═════ INPUT RECORDS

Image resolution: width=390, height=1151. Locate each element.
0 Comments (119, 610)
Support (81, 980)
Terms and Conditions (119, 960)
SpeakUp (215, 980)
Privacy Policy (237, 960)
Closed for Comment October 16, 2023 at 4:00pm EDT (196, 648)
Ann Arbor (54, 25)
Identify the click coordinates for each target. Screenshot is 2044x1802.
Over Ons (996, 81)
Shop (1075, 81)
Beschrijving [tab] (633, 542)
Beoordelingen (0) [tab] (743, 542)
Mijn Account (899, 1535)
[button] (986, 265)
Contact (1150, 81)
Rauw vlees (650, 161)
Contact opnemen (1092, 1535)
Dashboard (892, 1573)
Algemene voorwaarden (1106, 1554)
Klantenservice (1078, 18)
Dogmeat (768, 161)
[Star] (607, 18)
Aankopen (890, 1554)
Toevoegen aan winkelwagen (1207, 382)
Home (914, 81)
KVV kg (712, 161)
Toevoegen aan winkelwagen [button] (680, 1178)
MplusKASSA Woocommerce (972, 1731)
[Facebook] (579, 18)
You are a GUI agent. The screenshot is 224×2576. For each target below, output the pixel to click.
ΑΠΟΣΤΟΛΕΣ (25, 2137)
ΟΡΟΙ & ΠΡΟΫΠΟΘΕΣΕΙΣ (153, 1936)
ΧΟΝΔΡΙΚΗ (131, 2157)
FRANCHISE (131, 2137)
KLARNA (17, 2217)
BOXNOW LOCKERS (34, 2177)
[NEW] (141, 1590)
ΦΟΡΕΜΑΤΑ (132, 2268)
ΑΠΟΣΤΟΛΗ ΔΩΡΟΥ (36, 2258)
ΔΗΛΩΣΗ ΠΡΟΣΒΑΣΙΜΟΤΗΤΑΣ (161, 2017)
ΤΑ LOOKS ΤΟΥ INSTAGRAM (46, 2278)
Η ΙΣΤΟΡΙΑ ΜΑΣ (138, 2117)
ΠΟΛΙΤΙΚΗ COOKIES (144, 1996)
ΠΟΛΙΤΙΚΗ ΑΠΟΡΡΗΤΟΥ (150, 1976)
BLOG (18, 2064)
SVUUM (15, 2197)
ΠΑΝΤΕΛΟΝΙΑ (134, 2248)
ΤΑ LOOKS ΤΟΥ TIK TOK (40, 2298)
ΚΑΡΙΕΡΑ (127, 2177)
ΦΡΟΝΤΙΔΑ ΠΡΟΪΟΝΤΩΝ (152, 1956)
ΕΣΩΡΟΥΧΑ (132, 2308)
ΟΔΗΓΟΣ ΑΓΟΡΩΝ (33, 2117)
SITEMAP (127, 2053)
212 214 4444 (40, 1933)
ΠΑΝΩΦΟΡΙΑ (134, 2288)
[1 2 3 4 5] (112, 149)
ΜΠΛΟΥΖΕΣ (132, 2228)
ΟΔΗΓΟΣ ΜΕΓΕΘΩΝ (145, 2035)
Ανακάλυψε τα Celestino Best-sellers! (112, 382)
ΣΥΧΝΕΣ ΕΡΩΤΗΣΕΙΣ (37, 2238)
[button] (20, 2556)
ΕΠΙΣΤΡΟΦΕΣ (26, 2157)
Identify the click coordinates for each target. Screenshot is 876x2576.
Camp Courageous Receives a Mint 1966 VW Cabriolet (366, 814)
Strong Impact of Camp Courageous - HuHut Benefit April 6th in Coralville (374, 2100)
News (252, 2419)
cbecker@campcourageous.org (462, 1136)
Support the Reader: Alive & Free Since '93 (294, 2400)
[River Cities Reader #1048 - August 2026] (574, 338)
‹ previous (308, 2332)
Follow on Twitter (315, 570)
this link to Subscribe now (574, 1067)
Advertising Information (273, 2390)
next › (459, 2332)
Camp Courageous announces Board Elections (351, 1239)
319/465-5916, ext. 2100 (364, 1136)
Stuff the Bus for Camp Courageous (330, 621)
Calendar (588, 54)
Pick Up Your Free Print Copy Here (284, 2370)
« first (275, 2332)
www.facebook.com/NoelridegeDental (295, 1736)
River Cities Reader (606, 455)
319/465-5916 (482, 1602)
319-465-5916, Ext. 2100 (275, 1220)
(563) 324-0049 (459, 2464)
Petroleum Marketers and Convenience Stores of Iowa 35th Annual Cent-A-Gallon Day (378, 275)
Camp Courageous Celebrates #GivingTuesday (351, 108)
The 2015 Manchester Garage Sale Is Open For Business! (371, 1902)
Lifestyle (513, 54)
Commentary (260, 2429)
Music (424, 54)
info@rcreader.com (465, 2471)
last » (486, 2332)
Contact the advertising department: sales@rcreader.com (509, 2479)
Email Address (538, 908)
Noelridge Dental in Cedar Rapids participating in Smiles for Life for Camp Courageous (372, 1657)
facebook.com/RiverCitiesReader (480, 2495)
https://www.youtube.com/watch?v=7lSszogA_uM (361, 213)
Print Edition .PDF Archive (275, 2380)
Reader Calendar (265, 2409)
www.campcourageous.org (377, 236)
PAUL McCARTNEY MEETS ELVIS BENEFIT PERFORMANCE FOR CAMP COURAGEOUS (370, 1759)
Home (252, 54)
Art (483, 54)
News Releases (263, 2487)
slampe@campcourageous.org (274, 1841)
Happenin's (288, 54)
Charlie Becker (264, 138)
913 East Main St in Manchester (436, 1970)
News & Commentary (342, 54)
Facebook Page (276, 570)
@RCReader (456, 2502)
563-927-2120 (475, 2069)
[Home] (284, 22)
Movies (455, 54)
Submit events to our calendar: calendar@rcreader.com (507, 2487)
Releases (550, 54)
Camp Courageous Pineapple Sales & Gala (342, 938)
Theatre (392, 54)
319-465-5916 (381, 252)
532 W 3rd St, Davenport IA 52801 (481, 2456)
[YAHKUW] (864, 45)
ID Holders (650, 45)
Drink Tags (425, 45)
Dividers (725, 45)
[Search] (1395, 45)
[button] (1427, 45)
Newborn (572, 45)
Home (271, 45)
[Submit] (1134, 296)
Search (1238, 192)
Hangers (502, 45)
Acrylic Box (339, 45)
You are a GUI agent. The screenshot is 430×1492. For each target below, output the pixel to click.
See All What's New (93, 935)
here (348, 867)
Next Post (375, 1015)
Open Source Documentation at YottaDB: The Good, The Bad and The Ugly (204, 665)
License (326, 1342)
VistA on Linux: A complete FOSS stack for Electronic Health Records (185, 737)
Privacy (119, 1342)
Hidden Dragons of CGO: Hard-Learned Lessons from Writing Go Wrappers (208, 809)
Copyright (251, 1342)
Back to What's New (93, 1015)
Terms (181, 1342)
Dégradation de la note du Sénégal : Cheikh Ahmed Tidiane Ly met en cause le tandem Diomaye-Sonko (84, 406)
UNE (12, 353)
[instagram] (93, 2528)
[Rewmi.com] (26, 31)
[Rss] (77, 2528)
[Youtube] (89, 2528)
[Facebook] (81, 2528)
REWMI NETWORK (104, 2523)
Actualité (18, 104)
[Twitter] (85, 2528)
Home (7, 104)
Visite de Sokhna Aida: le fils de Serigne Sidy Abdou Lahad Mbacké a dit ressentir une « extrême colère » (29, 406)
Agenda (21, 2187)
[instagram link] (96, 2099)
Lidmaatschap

══════════

### WHAT THE TASK REQUIRES
Every line above should be duplicated exactly as it stands.

### OUTPUT OF THE TASK
Image resolution: width=390, height=1151. Locate each element.
0 Comments (119, 610)
Support (81, 980)
Terms and Conditions (119, 960)
SpeakUp (215, 980)
Privacy Policy (237, 960)
Closed for Comment October 16, 2023 at 4:00pm EDT (196, 648)
Ann Arbor (54, 25)
Identify the click coordinates for each target. Screenshot is 2044x1802.
Over Ons (996, 81)
Shop (1075, 81)
Beschrijving [tab] (633, 542)
Beoordelingen (0) [tab] (743, 542)
Mijn Account (899, 1535)
[button] (986, 265)
Contact (1150, 81)
Rauw vlees (650, 161)
Contact opnemen (1092, 1535)
Dashboard (892, 1573)
Algemene voorwaarden (1106, 1554)
Klantenservice (1078, 18)
Dogmeat (768, 161)
[Star] (607, 18)
Aankopen (890, 1554)
Toevoegen aan winkelwagen (1207, 382)
Home (914, 81)
KVV kg (712, 161)
Toevoegen aan winkelwagen [button] (680, 1178)
MplusKASSA Woocommerce (972, 1731)
[Facebook] (579, 18)
You are a GUI agent. The screenshot is 224×2576. For each target below, output the pixel to click.
ΑΠΟΣΤΟΛΕΣ (25, 2137)
ΟΡΟΙ & ΠΡΟΫΠΟΘΕΣΕΙΣ (153, 1936)
ΧΟΝΔΡΙΚΗ (131, 2157)
FRANCHISE (131, 2137)
KLARNA (17, 2217)
BOXNOW LOCKERS (34, 2177)
[NEW] (141, 1590)
ΦΟΡΕΜΑΤΑ (132, 2268)
ΑΠΟΣΤΟΛΗ ΔΩΡΟΥ (36, 2258)
ΔΗΛΩΣΗ ΠΡΟΣΒΑΣΙΜΟΤΗΤΑΣ (161, 2017)
ΤΑ LOOKS ΤΟΥ INSTAGRAM (46, 2278)
Η ΙΣΤΟΡΙΑ ΜΑΣ (138, 2117)
ΠΟΛΙΤΙΚΗ COOKIES (144, 1996)
ΠΟΛΙΤΙΚΗ ΑΠΟΡΡΗΤΟΥ (150, 1976)
BLOG (18, 2064)
SVUUM (15, 2197)
ΠΑΝΤΕΛΟΝΙΑ (134, 2248)
ΤΑ LOOKS ΤΟΥ TIK TOK (40, 2298)
ΚΑΡΙΕΡΑ (127, 2177)
ΦΡΟΝΤΙΔΑ ΠΡΟΪΟΝΤΩΝ (152, 1956)
ΕΣΩΡΟΥΧΑ (132, 2308)
ΟΔΗΓΟΣ ΑΓΟΡΩΝ (33, 2117)
SITEMAP (127, 2053)
212 214 4444 (40, 1933)
ΠΑΝΩΦΟΡΙΑ (134, 2288)
[1 2 3 4 5] (112, 149)
ΜΠΛΟΥΖΕΣ (132, 2228)
ΟΔΗΓΟΣ ΜΕΓΕΘΩΝ (145, 2035)
Ανακάλυψε τα Celestino Best-sellers! (112, 382)
ΣΥΧΝΕΣ ΕΡΩΤΗΣΕΙΣ (37, 2238)
[button] (20, 2556)
ΕΠΙΣΤΡΟΦΕΣ (26, 2157)
Identify the click coordinates for each target. Screenshot is 876x2576.
Camp Courageous Receives a Mint 1966 VW Cabriolet (366, 814)
Strong Impact of Camp Courageous - HuHut Benefit April 6th in Coralville (374, 2100)
News (252, 2419)
cbecker@campcourageous.org (462, 1136)
Support the Reader: Alive & Free Since '93 (294, 2400)
[River Cities Reader #1048 - August 2026] (574, 338)
‹ previous (308, 2332)
Follow on Twitter (315, 570)
this link to Subscribe now (574, 1067)
Advertising Information (273, 2390)
next › (459, 2332)
Camp Courageous announces Board Elections (351, 1239)
319/465-5916, ext. 2100 (364, 1136)
Stuff the Bus for Camp Courageous (330, 621)
Calendar (588, 54)
Pick Up Your Free Print Copy Here (284, 2370)
« first (275, 2332)
www.facebook.com/NoelridegeDental (295, 1736)
River Cities Reader (606, 455)
319/465-5916 (482, 1602)
319-465-5916, Ext. 2100 (275, 1220)
(563) 324-0049 (459, 2464)
Petroleum Marketers and Convenience Stores of Iowa 35th Annual Cent-A-Gallon Day (378, 275)
Camp Courageous Celebrates #GivingTuesday (351, 108)
The 2015 Manchester Garage Sale Is Open For Business! (371, 1902)
Lifestyle (513, 54)
Commentary (260, 2429)
Music (424, 54)
info@rcreader.com (465, 2471)
last » (486, 2332)
Contact the advertising department: sales@rcreader.com (509, 2479)
Email Address (538, 908)
Noelridge Dental in Cedar Rapids participating in Smiles for Life for Camp Courageous (372, 1657)
facebook.com/RiverCitiesReader (480, 2495)
https://www.youtube.com/watch?v=7lSszogA_uM (361, 213)
Print Edition .PDF Archive (275, 2380)
Reader Calendar (265, 2409)
www.campcourageous.org (377, 236)
PAUL McCARTNEY MEETS ELVIS BENEFIT PERFORMANCE FOR CAMP COURAGEOUS (370, 1759)
Home (252, 54)
Art (483, 54)
News Releases (263, 2487)
slampe@campcourageous.org (274, 1841)
Happenin's (288, 54)
Charlie Becker (264, 138)
913 East Main St in Manchester (436, 1970)
News & Commentary (342, 54)
Facebook Page (276, 570)
@RCReader (456, 2502)
563-927-2120 (475, 2069)
[Home] (284, 22)
Movies (455, 54)
Submit events to our calendar: calendar@rcreader.com (507, 2487)
Releases (550, 54)
Camp Courageous Pineapple Sales & Gala (342, 938)
Theatre (392, 54)
319-465-5916 (381, 252)
532 W 3rd St, Davenport IA 52801 (481, 2456)
[YAHKUW] (864, 45)
ID Holders (650, 45)
Drink Tags (425, 45)
Dividers (725, 45)
[Search] (1395, 45)
[button] (1427, 45)
Newborn (572, 45)
Home (271, 45)
[Submit] (1134, 296)
Search (1238, 192)
Hangers (502, 45)
Acrylic Box (339, 45)
You are a GUI agent. The screenshot is 430×1492. For each target below, output the pixel to click.
See All What's New (93, 935)
here (348, 867)
Next Post (375, 1015)
Open Source Documentation at YottaDB: The Good, The Bad and The Ugly (204, 665)
License (326, 1342)
VistA on Linux: A complete FOSS stack for Electronic Health Records (185, 737)
Privacy (119, 1342)
Hidden Dragons of CGO: Hard-Learned Lessons from Writing Go Wrappers (208, 809)
Copyright (251, 1342)
Back to What's New (93, 1015)
Terms (181, 1342)
Dégradation de la note du Sénégal : Cheikh Ahmed Tidiane Ly met en cause le tandem Diomaye-Sonko (84, 406)
UNE (12, 353)
[instagram] (93, 2528)
[Rewmi.com] (26, 31)
[Rss] (77, 2528)
[Youtube] (89, 2528)
[Facebook] (81, 2528)
REWMI NETWORK (104, 2523)
Actualité (18, 104)
[Twitter] (85, 2528)
Home (7, 104)
Visite de Sokhna Aida: le fils de Serigne Sidy Abdou Lahad Mbacké a dit ressentir une « extrême colère » (29, 406)
Agenda (21, 2187)
[instagram link] (96, 2099)
Lidmaatschap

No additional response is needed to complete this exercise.